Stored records
——
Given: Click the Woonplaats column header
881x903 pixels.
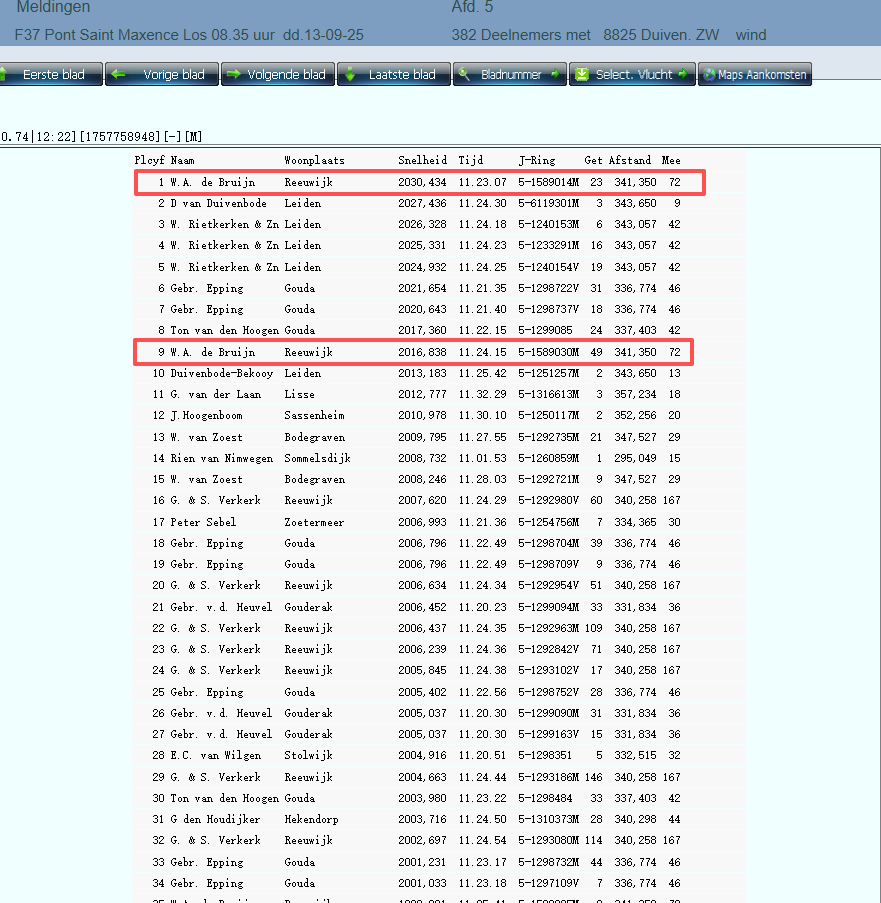Looking at the screenshot, I should click(x=315, y=160).
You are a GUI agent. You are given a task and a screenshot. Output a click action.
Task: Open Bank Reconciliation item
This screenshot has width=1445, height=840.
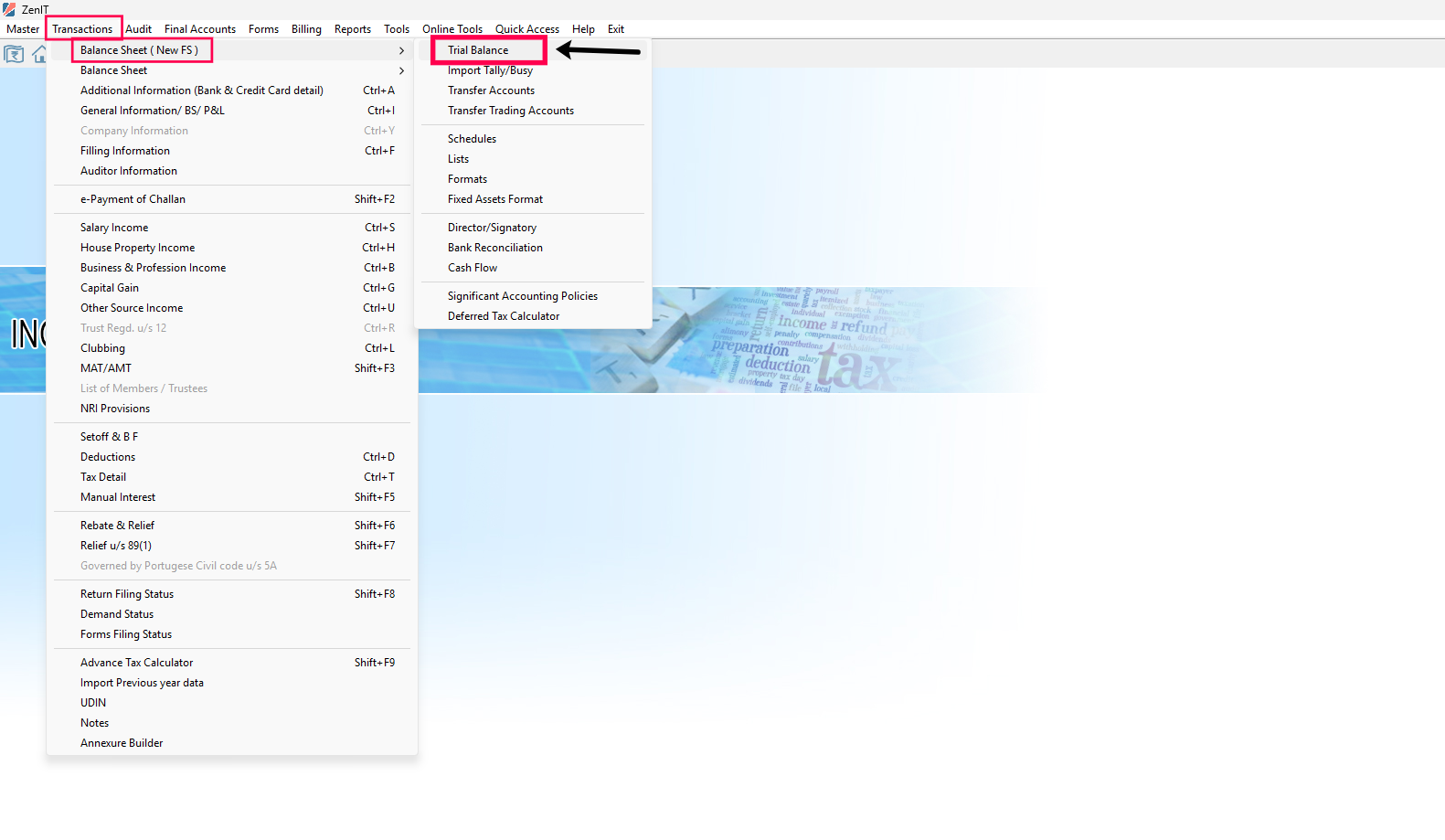(495, 248)
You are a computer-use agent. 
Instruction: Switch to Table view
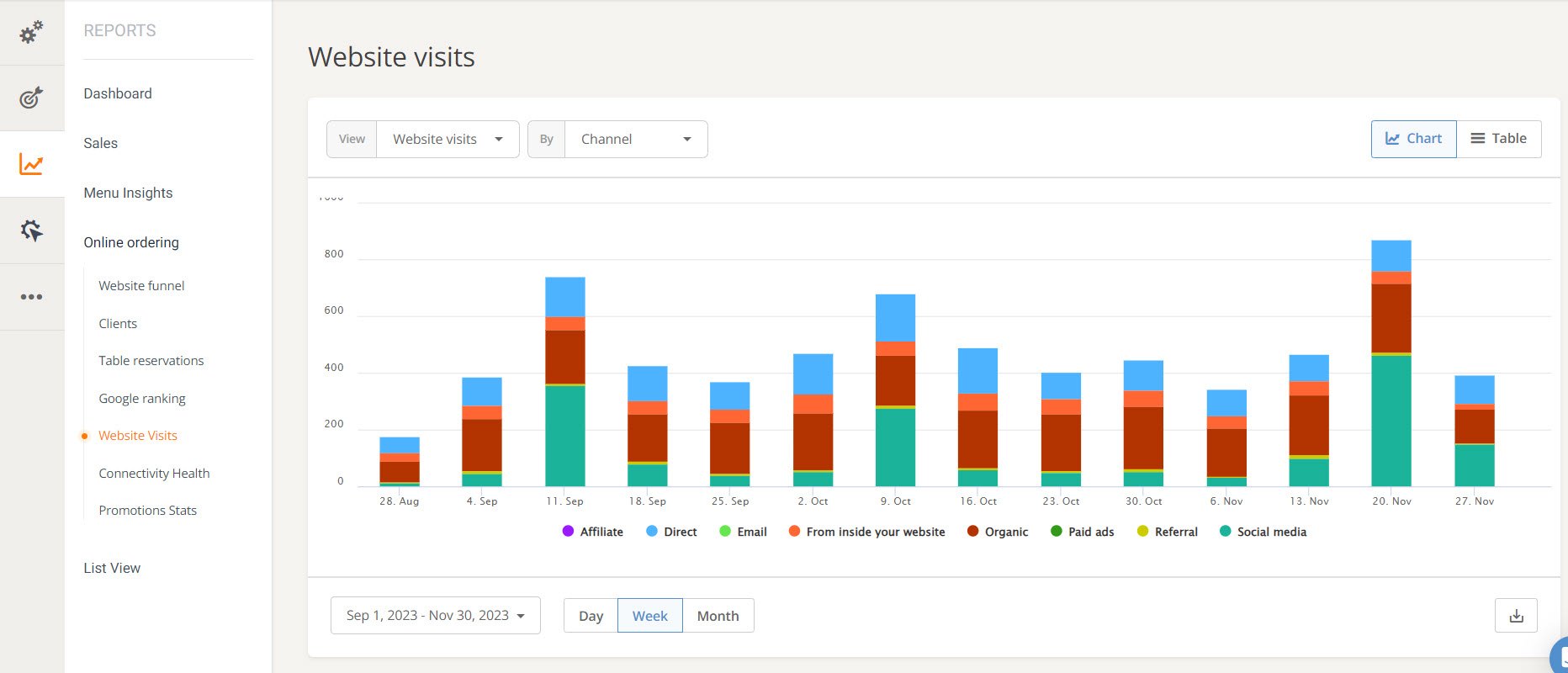coord(1498,139)
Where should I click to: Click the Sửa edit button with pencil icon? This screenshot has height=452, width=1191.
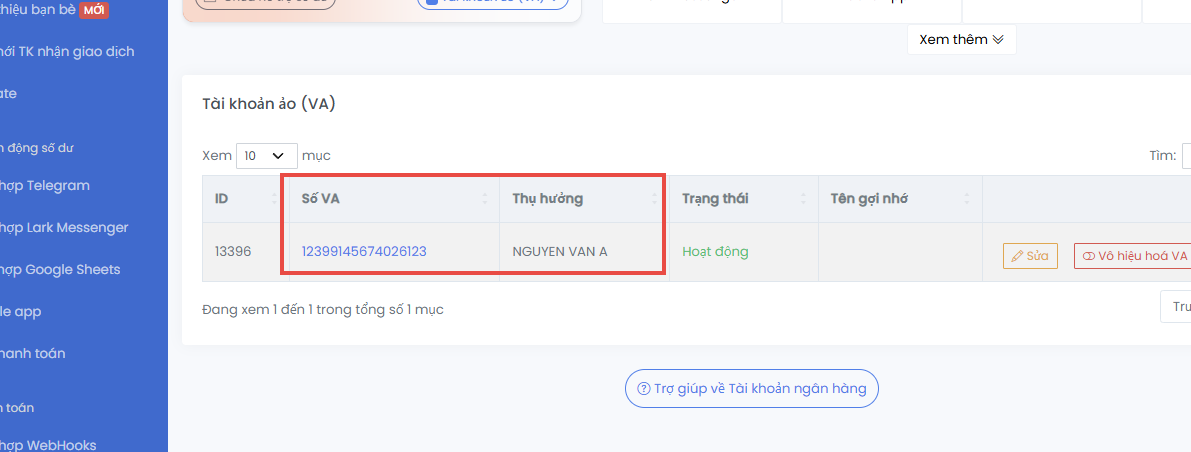pos(1030,256)
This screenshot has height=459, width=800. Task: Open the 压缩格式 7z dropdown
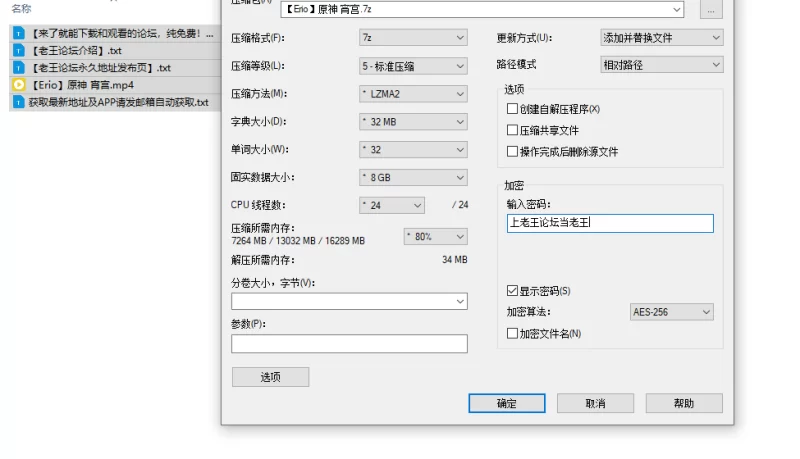[413, 38]
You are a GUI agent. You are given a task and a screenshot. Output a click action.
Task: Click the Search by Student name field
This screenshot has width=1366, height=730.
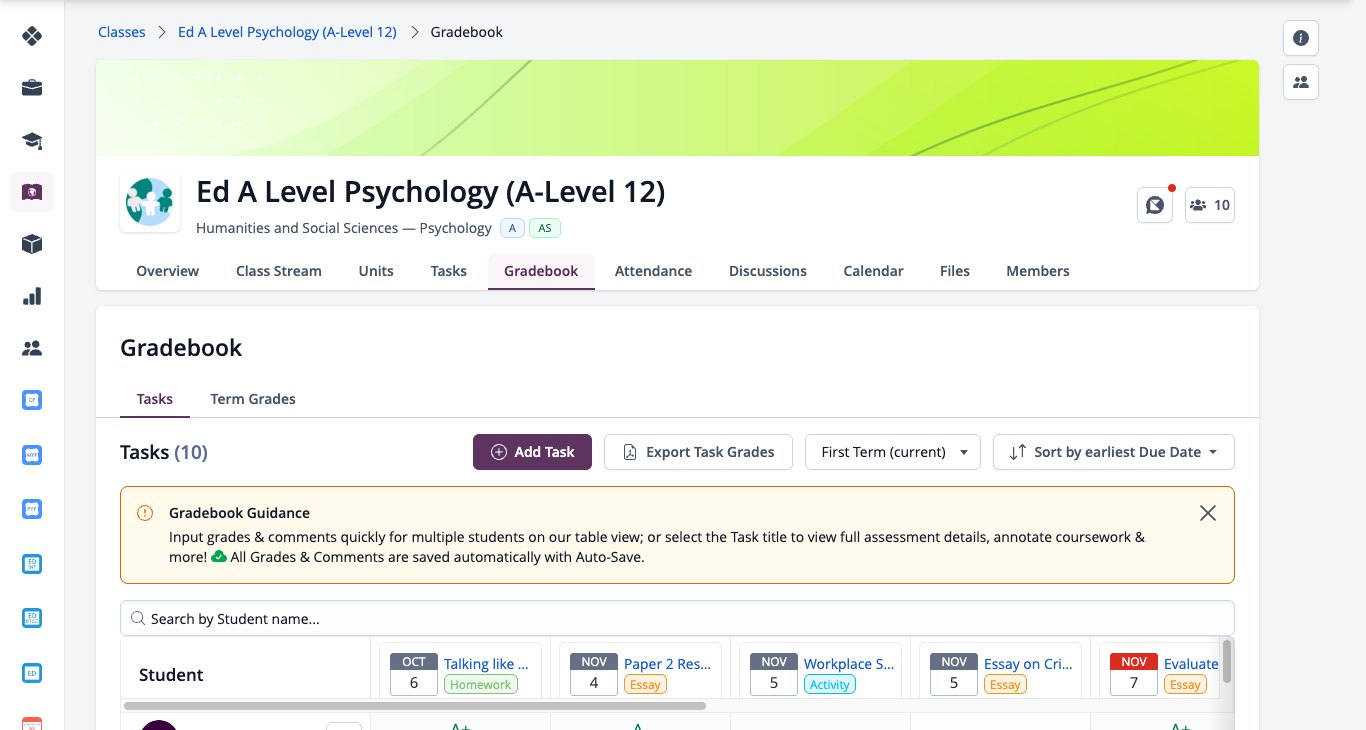coord(677,619)
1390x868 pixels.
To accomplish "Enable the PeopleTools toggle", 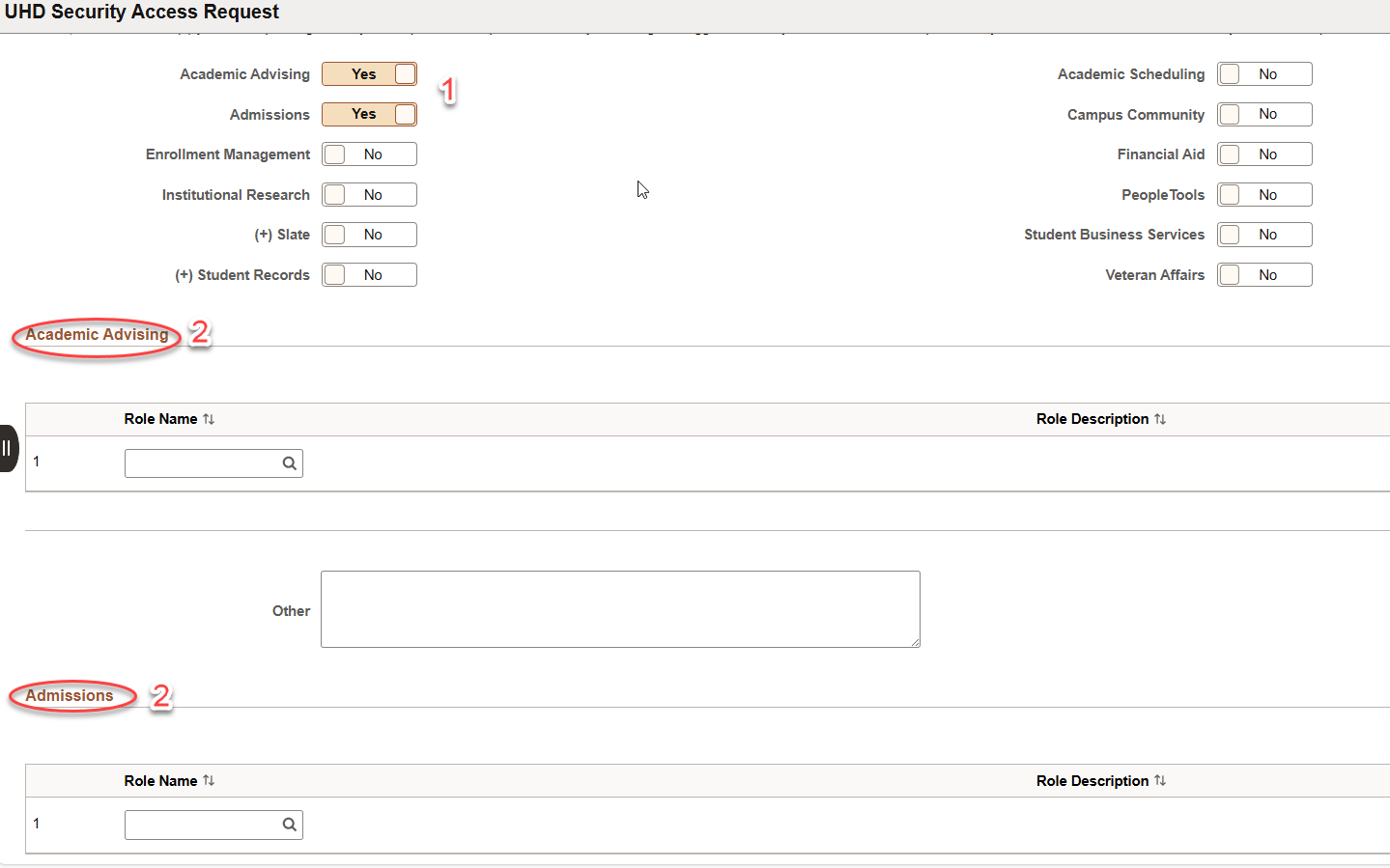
——
Brief >> All of the entries above need to be repeated exactly, minus the pictures.

Exercise answer >>
Given: Click the Woonplaats column header
881x903 pixels.
Looking at the screenshot, I should click(x=315, y=160).
You are a GUI agent. You are given a task and a screenshot. Output a click action.
Task: Open Bank Reconciliation item
This screenshot has width=1445, height=840.
(495, 248)
You are a computer-use agent. 
Instruction: Switch to Table view
coord(1498,139)
Where should I click to: Click the Sửa edit button with pencil icon? This screenshot has height=452, width=1191.
pos(1030,256)
This screenshot has height=459, width=800. Task: Open the 压缩格式 7z dropdown
[413, 38]
You are a GUI agent. You are given a task and a screenshot. Output a click action.
Task: Click the Search by Student name field
This screenshot has width=1366, height=730.
coord(677,619)
1390x868 pixels.
To accomplish "Enable the PeopleTools toggle", 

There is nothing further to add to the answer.